Bilim adamlarının görüşleri şöyle:
3 yıl önce söylemiştim
Prof. Dr. Şener Üşümezsoy (İstanbul Üniversitesi Jeoloji Mühendisliği Bölümü): Biz başından beri Marmara Denizi'nde 17 Ağustosta kırılan fayın Yalova-Çınarcık hattında gittiğini, Marmara'yı boydan boya kat etmediğini, diğer kolun ise Ganos Fayı'nın Marmara Denizi'ndeki devamı olan Tekirdağ Silivri Çukuru'nun güneyinden geçen bir fay olduğunu vurgulamıştık. 1935'ten bu yana Marmara Adası Biga Bloku yılda 2 cm'lik bir yer değiştirme ile 140 cm'lik bir yer değiştirme potansiyeli taşımakta. Bu da fay üzerinde 6.7'lik deprem riskini işaret eder. Bunu da 3 yıl önce Hürriyet'te manşet olan bir haberde anlatmıştım.''
7'ye indi denecek bir veri elde yok
Yrd. Doç Dr. Oğuz Gündoğdu (İÜ Jeofizik Mühendisliği Bölümü): Bu araştırma, bir olgunun arkasında veri tabanıyla ortaya konmasıdır. Açıklamada tehlikenin hálá olduğu söylendi, ben de buna katılıyorum. Mühendislik önlemlerinin bir an önce harekete geçirilmesi gerekir. Biz ‘‘fay tek parça kırılmayacak’’ derken bizim gerekçelerimizden bir tanesi, 1912 depreminin iyi anlaşılması gerektiğiydi. Bugün onların açıkladığını, fayın kırıldığını söylemiştik. Şimdi bunu belgeyle söylüyorlar. Bu bilimsel olarak çok faydalı bir şey ama tehlikeyi değiştirmez. ‘‘7'ye indi’’ denecek veri de elde yok. Doğa tam tersini söylüyor. Varsayalım ki dedikleri doğru; orada 90 yıllık bir enerji var. Düzce depreminin 43 km'lik bir fay boyu vardı ve 7.2'lik büyük bir enerji açığa çıkardı. İstanbul'da bu durumda 7 ve üzeri olması güçlü bir olasılıktır.

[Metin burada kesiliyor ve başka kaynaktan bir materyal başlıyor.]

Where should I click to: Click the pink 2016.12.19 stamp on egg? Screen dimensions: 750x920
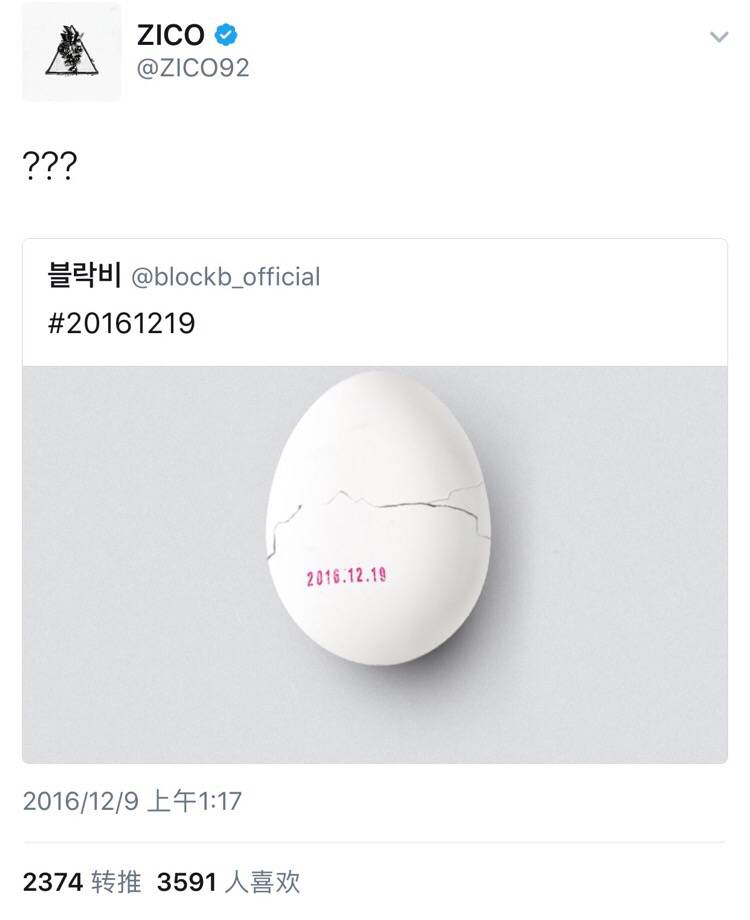(x=346, y=577)
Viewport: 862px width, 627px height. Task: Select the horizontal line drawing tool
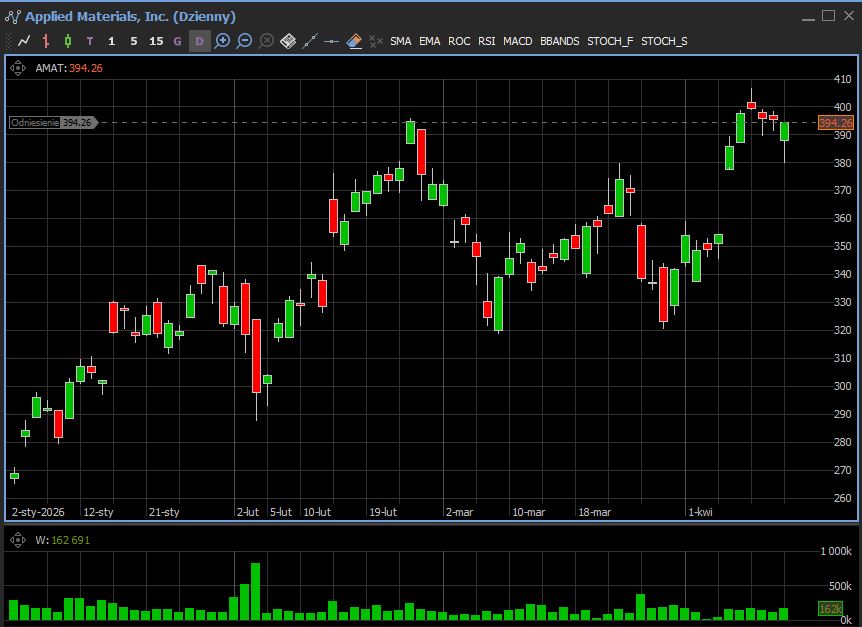(x=332, y=41)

Önemli olan, etkileri en aza indirebilmek
Prof. Dr. Ahmet Ercan (Jeofizik Kurumu Derneği Genel Başkanı): Bilimsel veriler, Marmara'da tansiyonunun yükseldiğini gösteriyor. 1912 yılında kırılmış Ganos kırığının yeniden kırılmayacağını ve gerilimin boşalmış olduğunu söylemek, bilimsel gerçeklere aykırı. Deprem olduğundan beri jeofizik ve jeolojik bilgilere dayanarak söylediğimiz değişmeyen tek söylem, Sivriada'dan Mürefte'ye kadar yaklaşık 110 kilometrelik kırığın iki depremle ve iki parçada kırılacağı, İstanbul'a yakın olan parçanın yaklaşık 6.4'lük bir depremle, Tekirdağ'a yakın olan bir parçanın yaklaşık 7 büyüklüğündeki bir depremle kırılacağıdır. İnsanları kırık söylemleriyle meşgul edeceğimize, olabilecek bir depremin etkilerini aza indirmek konusunda yapılacak çalışmalar üzerinde yoğunlaşmamız gerekiyor.